Hide
and Seek a Game Not Worth Playing
New York
psychologist David Callaway (Robert DeNiro, returning to
suspense/horror for the fist time since
Cape Fear)
awakes during the dead of night to the mysterious sounds of trickling
water. Making his way to the bathroom, he’s horrified to discover his
beautiful wife Alison (Amy Irving, Traffic) dead with the
outward cause of death being the gaping, apparently self-inflicted
wounds on her wrists. Shattered, this moment of sorrow couldn’t get
any worse.
Then his young
daughter Emily (Dakota Fanning, Man on Fire) walks in.
In a single moment,
life changes for both father and daughter, and against the advice of
child psychologist – and former student – Katherine (Famke Janssen,
X2), David decides to move upstate in hopes the relative seclusion
of country life will help Emily get over her mother’s death. Said help
comes in the shape of an imaginary friend named Charlie, a person the
little girl sees as friend, confidant and protector. But when strange
things start happening around the house; words scribbled in crayon,
dolls without their heads, cats drowned in a murky bathtub; David
starts to think Charlie might not be the good omen he first thought.

# [EXERCISE TASKS]
1. In the Hide and Seek review, who is Katherine to David?
2. List every film that the Hide and Seek review names in parentheses after an actor's name.
3. Carry on the Hide and Seek review from its final sentence.

# [LISTED RECORDS]
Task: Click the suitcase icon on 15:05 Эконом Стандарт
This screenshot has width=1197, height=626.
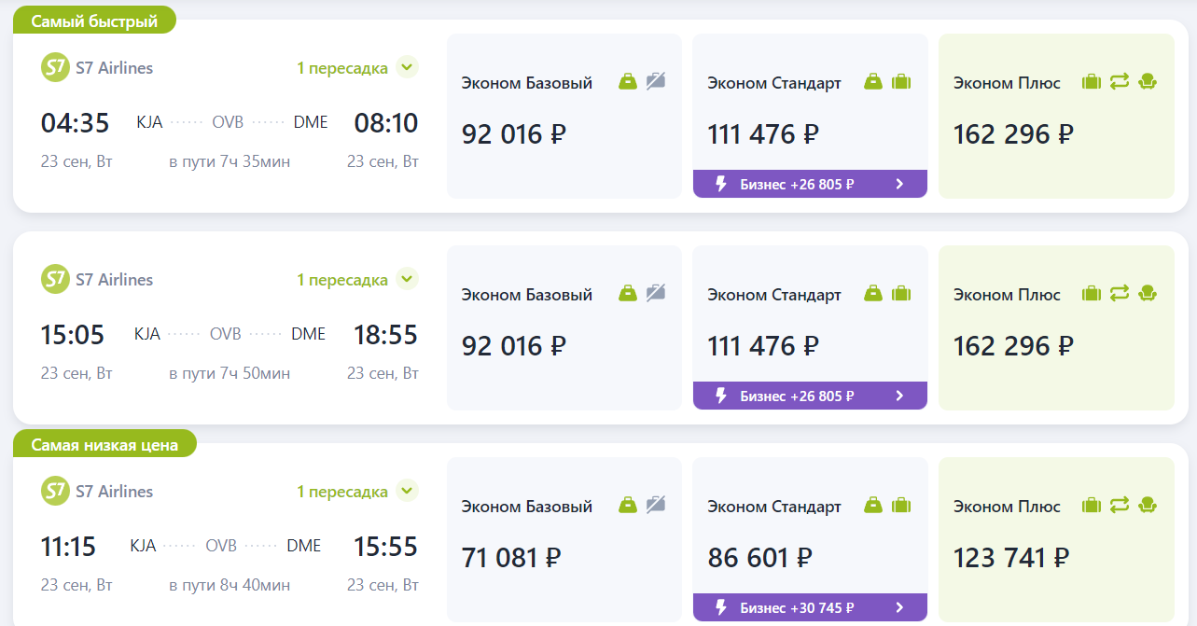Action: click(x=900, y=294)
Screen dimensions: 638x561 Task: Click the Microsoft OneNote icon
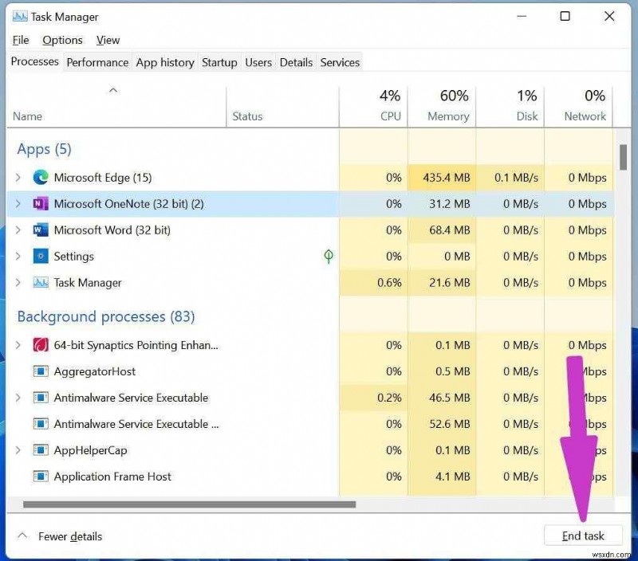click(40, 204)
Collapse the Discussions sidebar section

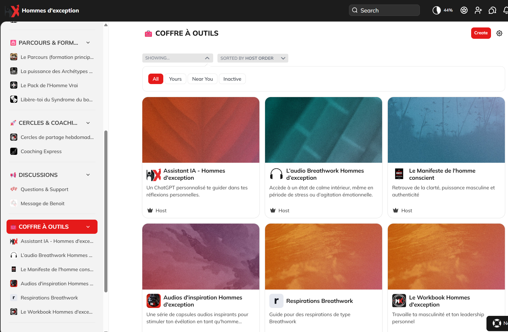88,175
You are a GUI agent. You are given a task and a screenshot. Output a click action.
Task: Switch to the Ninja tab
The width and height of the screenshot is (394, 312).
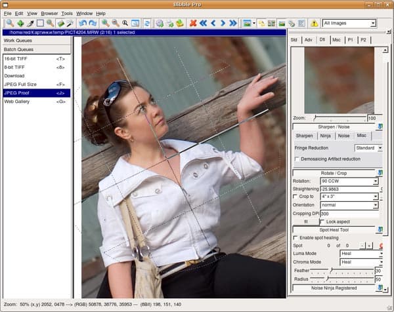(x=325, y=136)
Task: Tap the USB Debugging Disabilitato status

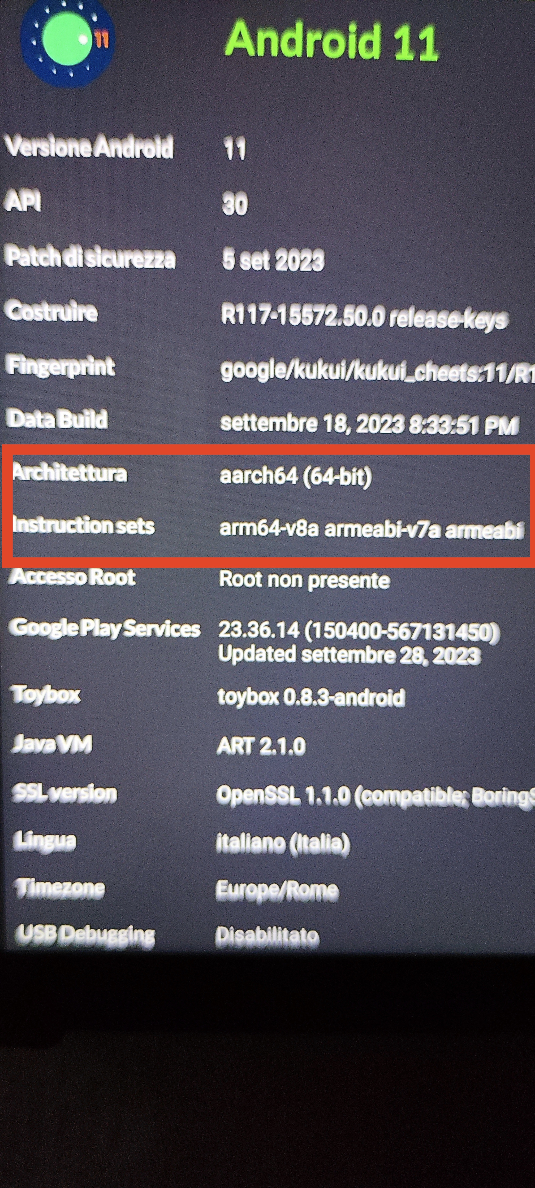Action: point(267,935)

--

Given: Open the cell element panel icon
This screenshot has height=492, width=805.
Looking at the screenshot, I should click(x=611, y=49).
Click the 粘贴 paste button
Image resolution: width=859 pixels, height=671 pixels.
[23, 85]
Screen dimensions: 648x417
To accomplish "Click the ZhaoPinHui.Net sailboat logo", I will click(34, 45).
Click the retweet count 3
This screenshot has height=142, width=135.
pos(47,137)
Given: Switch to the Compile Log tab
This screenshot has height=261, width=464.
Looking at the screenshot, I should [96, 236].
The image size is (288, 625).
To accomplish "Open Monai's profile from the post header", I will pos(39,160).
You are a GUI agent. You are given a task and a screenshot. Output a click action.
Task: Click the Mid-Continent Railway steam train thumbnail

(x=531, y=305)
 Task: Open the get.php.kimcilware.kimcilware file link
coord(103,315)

# [EXPECTED OUTPUTS]
1. She is a child psychologist and his former student.

2. Cape Fear, Traffic, Man on Fire, X2

3.
The new Twentieth
Century Fox thriller Hide & Seek is a surprisingly sleek and
suspenseful tale of melancholy, paranoia and murder that unfortunately
goes so far off the rails during its final third I almost had to
laugh. The final stretch is so obscenely absurd, so clearly obvious
any good will a person generates throughout the first ninety minutes
is quickly laid waste by the exuberantly awfulness of the final act.
It is a waste of both time and talent, a glut of performers whom all
deserve better suffering through the ignominy of a wretchedly botched
missed opportunity.
Shame, because for
a while there director John Polson (Swimfan) and writer Ari
Schlossberg (Lucky 13) seem to be hitting all the right notes
in sublimely creepy ways. The setup is actually quite wonderful.
Neither Polson nor Schlossberg push the building tensions, allowing
them to seep into the film gradually. Sure they throw too many obvious
red herrings our way; not only is there a sinister sheriff (Dylan
Baker, Kinsey) and a cagey realtor (David Chandler, The Grey
Zone), but also a fidgety grieving married couple (Robert John
Burke, Connie and Carla, and Melissa Leo, 21 Grams) that
just exude malice and menace; but in a movie like this that’s almost
to be expected.
What director and
writer do get right are two powerfully controlled performances by both
DeNiro and Fanning. After spending much of his time of late in comedy
powering films like Meet the Fockers into box office smashes,
it is nice seeing DeNiro back in more adult fair. For much of Hide
and Seek, he underplays David perfectly, letting the audience
absorb the growing tension through his ever more restless eyes. He’s
matched by the bizarrely talented Fanning. At just ten-years-old, this
young girl just keeps getting better and better and is starting to
make a career of upstaging her far more famous costars like Denzel
Washington, Sean Penn and now Robert DeNiro. It’s eerie, and I’m
almost starting to think this little dynamo isn’t human.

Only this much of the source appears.